Chapter Roma is surrounded by Regola’s narrow cobbled streets, lined with old houses and workshops, and is within strolling distance of Europe’s oldest Jewish Quarter and several Renaissance palazzos. Art reigns supreme at this hotel too – Rome’s luxury hotels take it seriously – and the sultry Hey Baby bar is decked out with work by some of the city’s best street artists. The otherwise straight-laced bedrooms feature artworks that demand attention and a rooftop sign cheekily declares Life’s Better On Top! At Chapter Roma, chilled drink in hand as the sun sets over the domes of Rome, it is.
Rooms from €156 per night, visit chapter-roma.com.

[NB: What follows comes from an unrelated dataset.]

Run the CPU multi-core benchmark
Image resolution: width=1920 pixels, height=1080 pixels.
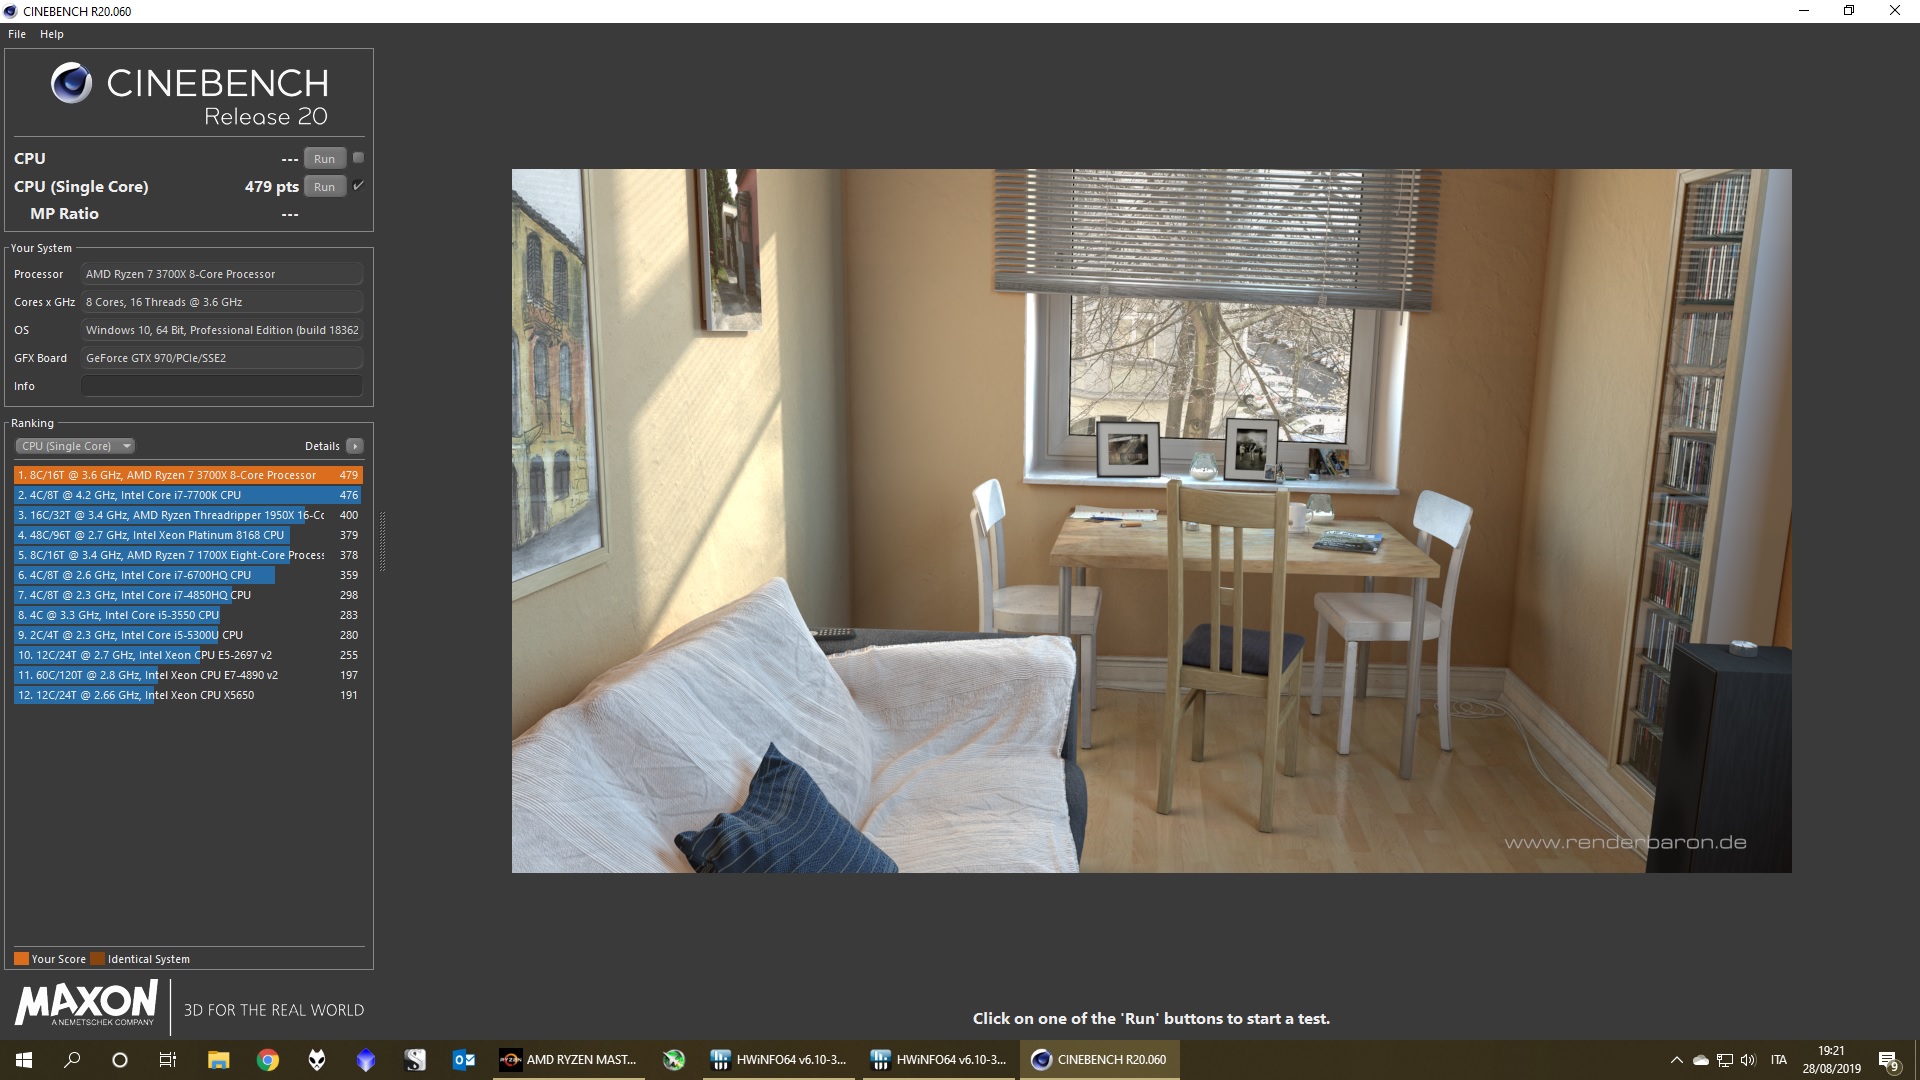click(324, 159)
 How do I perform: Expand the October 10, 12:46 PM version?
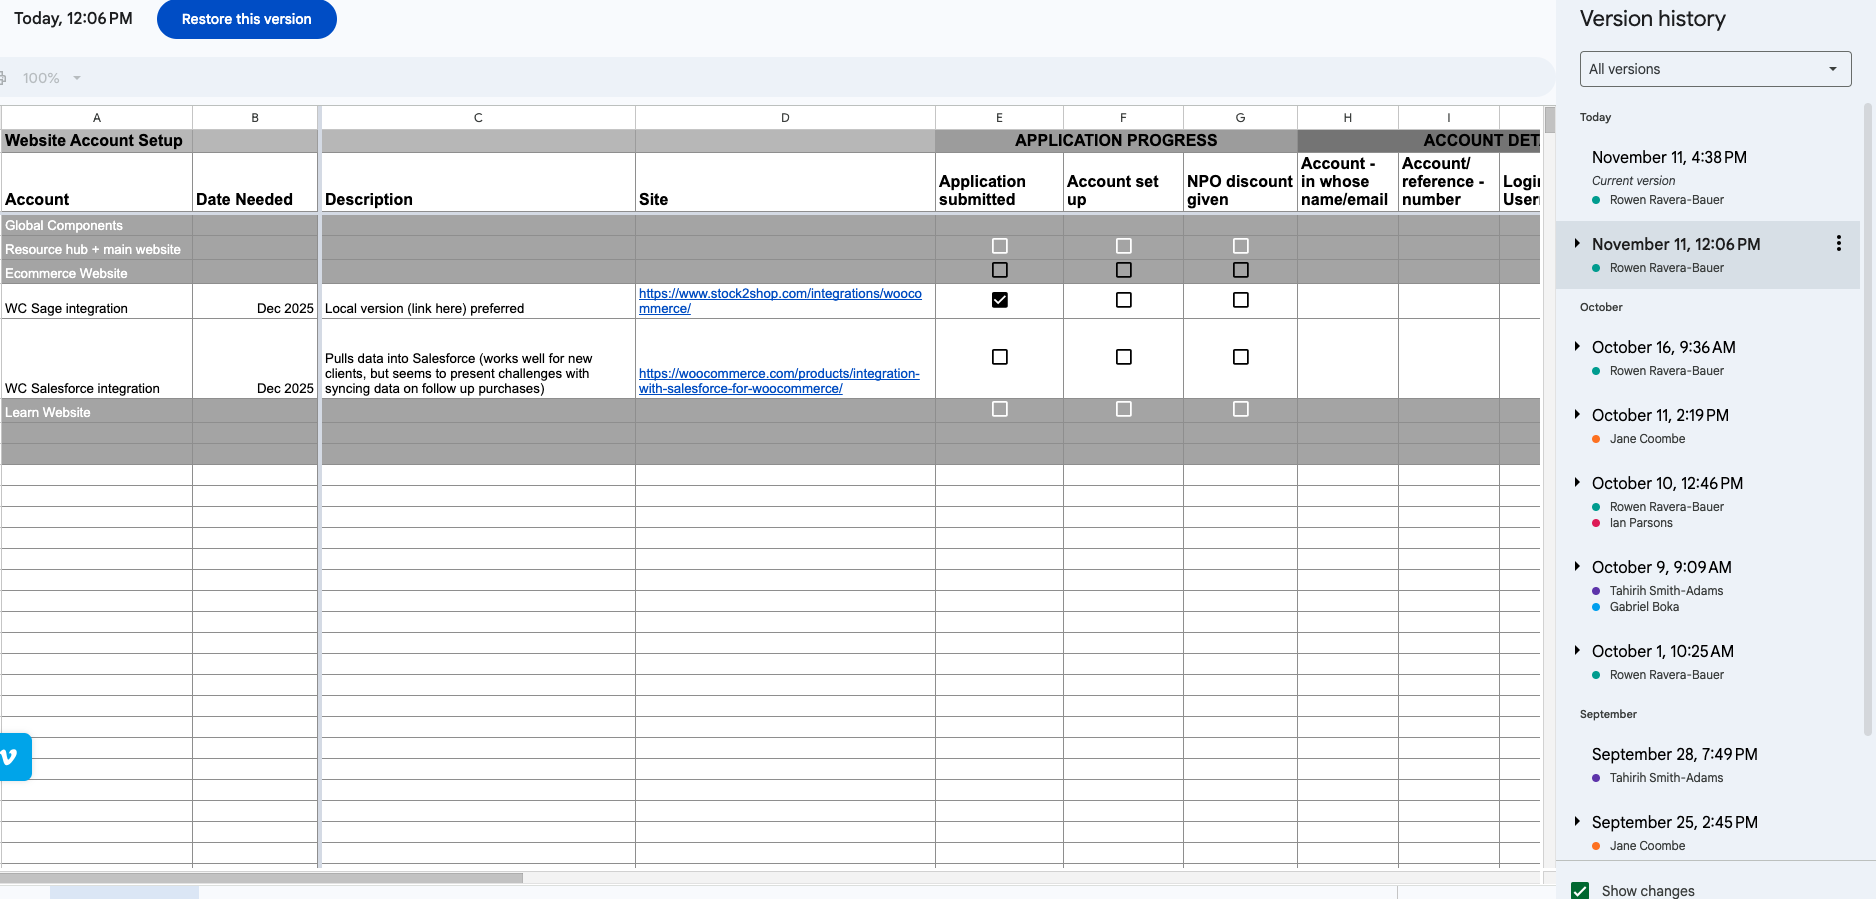click(x=1577, y=483)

Elizabeth Unique Hotel, Campo Marzio
Moments from the distinctive Mausoleo di Augusto, the Elizabeth Unique Hotel can be found in a palazzo that is centuries old, brought emphatically into the 21st Century thanks to modern art, indulgent fabrics and interesting lines. The artworks you’ll spot in the lobby, library and bedrooms were all commissioned by the owner of the nearby Gallery Russo so do pay it a visit if you love them.

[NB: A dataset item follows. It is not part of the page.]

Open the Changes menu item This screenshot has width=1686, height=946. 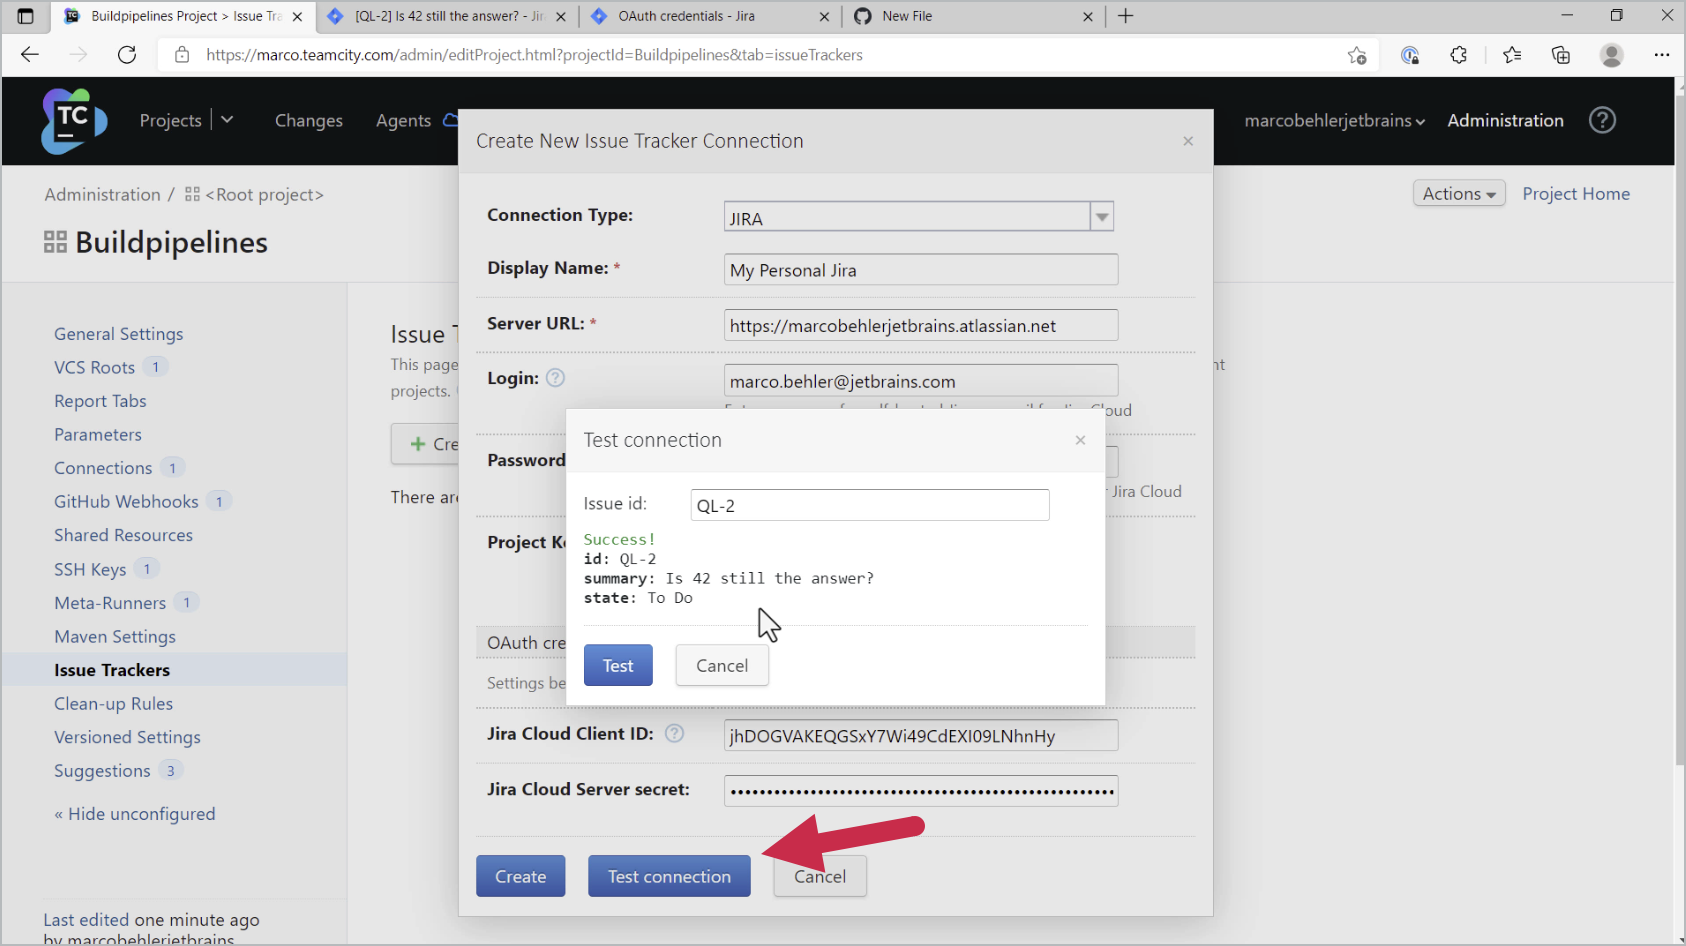click(x=308, y=120)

The 33 bedrooms in general are light, bright and serene and the hotel’s Elizabeth Mansion is just a few steps from the main entrance. Housing six rooms, it can be booked for exclusive use, sleeping a maximum of 12 adults and four children. We’re particularly tempted by the Spa Suites with their private sauna and whirlpool bathtub, and by the hotel bistro’s suitably Italian cuisine and fine wine. Step outside and stroll for a mere 10 minutes to explore the famed Villa Medici, with its remarkable art and gardens.
Hotel Vilon, Campo Marzio
And breathe…. Hotel Vilon has a calming, ancient Roman charm about it, found near the River Tiber on Via dell’Arancio. Its 16th Century mansion building, annexed to Palazzo Borghese, was once a boarding school for girls. We doubt they’d recognise it now, with elegant public spaces designed by Milanese design guru Giampiero Panepinto, bedrooms created by Roman scenographer Paolo Bonfini and artwork curated by Florentine photographer Massimo Listri.
There are just 18 rooms – if you want one with a beautiful terrace overlooking the palazzo’s private gardens, choose the Melangolo Suite, the Borghese Suite or the Vilòn Charming Terrace. The all-day bar opens out into the courtyard in good weather and relaxation is on the cards; first orders are taken at 10.30am. The Adelaide restaurant, meanwhile, serves seasonal Mediterranean cuisine; expect traditional dishes with modern (and very pretty) twists.
Rooms from €860 per night, visit hotelvilon.com.
Piazza di Spagna 9, Campo Marzio
The Spanish Steps are a popular and busy tourist spot in Rome but at the far end of the Piazza di Spagna, near the Versace and Dolce & Gabbana boutiques, is a historic building containing the opposite; a very laid-back, hidden-away and bustle-free 400 square metre enclave. Welcome to Piazza di Spagna 9 and its unique offering: a contemporary hotel and art gallery – where every piece is available to purchase – with six luxury suites, a communal living room and wellness centre. It can be rented out for exclusive use too, if you’re bringing all the family or celebrating a special occasion with a group of friends.
During the day, staff are on-site, offering recommendations, serving hot drinks and arranging spa treatments. In the evenings, guests have free range of the space and can help themselves to an honesty bar. The hotel doesn’t have a dedicated restaurant but a continental breakfast is available each morning in the Spagna lounge or next door in La Buvette café. Living la dolce vita indeed.
Rooms from €455 per night, visit piazzadispagna9.it.